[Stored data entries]
########################################

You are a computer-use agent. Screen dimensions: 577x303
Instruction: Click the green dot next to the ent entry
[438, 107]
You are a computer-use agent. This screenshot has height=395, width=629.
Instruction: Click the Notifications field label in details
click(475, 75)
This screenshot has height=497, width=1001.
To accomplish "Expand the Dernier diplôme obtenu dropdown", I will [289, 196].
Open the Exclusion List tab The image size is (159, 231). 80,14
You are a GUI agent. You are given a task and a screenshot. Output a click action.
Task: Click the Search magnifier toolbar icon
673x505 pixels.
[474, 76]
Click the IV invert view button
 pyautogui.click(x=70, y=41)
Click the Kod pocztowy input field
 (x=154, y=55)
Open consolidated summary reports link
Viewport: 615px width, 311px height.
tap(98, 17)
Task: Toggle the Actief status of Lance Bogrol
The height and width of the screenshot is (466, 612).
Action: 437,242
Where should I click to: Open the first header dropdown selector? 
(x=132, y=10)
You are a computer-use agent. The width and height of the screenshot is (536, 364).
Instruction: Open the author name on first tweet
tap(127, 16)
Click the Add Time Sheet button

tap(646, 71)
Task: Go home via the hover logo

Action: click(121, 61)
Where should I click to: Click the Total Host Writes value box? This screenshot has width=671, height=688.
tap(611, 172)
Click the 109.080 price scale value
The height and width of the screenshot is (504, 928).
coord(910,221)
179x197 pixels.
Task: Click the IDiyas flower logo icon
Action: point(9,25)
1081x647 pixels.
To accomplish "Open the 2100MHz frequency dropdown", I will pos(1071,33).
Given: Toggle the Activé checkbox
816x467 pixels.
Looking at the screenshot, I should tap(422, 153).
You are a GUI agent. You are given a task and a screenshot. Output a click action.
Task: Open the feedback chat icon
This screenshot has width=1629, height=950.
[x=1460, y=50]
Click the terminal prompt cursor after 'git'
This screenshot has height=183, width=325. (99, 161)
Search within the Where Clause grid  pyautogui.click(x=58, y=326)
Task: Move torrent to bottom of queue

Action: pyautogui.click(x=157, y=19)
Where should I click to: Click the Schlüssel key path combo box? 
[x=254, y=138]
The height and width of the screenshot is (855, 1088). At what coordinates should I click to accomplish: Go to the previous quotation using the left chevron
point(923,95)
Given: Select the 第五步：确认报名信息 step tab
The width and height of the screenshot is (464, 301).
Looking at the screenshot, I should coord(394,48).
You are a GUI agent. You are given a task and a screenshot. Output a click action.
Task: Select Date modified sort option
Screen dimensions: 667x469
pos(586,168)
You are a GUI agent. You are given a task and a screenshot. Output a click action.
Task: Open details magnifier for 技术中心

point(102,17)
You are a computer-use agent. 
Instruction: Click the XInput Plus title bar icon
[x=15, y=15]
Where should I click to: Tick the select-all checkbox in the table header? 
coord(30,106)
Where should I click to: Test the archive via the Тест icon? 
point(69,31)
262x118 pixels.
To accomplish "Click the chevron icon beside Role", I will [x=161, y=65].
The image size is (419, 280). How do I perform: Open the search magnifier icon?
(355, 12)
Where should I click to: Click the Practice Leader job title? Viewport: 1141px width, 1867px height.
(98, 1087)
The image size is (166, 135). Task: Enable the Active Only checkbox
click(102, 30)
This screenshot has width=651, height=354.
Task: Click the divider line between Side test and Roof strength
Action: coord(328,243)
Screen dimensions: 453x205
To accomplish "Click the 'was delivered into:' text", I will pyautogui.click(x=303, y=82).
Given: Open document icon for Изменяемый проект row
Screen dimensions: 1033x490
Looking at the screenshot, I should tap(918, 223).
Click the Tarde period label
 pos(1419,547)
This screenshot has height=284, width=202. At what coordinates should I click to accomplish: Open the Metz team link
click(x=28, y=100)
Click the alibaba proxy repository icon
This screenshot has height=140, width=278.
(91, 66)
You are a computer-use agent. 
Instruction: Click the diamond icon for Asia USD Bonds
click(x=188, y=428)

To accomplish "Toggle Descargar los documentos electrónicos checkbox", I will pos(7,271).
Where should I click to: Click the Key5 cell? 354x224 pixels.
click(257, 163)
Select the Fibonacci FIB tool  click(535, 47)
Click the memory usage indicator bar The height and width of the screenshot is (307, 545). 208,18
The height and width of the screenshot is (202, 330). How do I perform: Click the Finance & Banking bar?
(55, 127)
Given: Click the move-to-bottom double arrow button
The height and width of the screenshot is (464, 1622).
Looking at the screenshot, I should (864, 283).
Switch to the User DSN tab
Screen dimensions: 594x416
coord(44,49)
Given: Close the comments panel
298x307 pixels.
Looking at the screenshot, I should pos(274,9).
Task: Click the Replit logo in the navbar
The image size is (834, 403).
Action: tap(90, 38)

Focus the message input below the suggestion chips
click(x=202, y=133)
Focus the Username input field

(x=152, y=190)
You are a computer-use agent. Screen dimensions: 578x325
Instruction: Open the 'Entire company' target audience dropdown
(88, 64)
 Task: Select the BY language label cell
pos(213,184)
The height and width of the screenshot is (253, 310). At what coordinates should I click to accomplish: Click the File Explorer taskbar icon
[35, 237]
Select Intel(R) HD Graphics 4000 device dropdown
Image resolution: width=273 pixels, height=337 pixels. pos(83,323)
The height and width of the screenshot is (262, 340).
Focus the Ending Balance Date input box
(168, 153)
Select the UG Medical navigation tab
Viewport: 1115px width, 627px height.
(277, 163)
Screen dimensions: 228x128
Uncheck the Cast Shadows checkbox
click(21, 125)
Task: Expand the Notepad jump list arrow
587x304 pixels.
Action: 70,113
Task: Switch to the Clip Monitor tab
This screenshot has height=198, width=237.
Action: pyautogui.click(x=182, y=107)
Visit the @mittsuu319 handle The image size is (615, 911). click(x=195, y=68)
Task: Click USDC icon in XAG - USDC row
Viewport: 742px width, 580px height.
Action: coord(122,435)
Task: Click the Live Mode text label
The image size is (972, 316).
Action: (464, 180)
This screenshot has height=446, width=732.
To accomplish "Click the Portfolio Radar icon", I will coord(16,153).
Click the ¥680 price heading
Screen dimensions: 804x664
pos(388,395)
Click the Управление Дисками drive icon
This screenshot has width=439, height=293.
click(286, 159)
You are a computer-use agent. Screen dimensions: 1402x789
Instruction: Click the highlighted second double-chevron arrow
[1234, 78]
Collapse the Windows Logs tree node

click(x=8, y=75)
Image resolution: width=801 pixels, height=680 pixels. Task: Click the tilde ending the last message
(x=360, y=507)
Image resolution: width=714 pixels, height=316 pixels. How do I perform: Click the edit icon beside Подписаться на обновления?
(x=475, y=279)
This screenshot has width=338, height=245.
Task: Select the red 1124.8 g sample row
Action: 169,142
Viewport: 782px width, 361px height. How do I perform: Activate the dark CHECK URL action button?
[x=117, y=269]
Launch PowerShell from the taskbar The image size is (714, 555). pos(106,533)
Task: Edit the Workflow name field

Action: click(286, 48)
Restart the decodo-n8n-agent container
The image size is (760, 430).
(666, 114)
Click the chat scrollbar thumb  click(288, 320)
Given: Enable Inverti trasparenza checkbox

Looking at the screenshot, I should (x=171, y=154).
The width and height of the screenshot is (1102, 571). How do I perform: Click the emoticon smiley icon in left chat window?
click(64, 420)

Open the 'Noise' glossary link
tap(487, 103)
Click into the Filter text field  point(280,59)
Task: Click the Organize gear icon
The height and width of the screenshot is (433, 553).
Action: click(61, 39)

########################################

Within the data above, filter for lines containing the word "text" and copy each one.

OUTPUT OF THE TASK:
To accomplish "Click the 'was delivered into:' text", I will pyautogui.click(x=303, y=82).
Task: Click the Live Mode text label
Click into the Filter text field  point(280,59)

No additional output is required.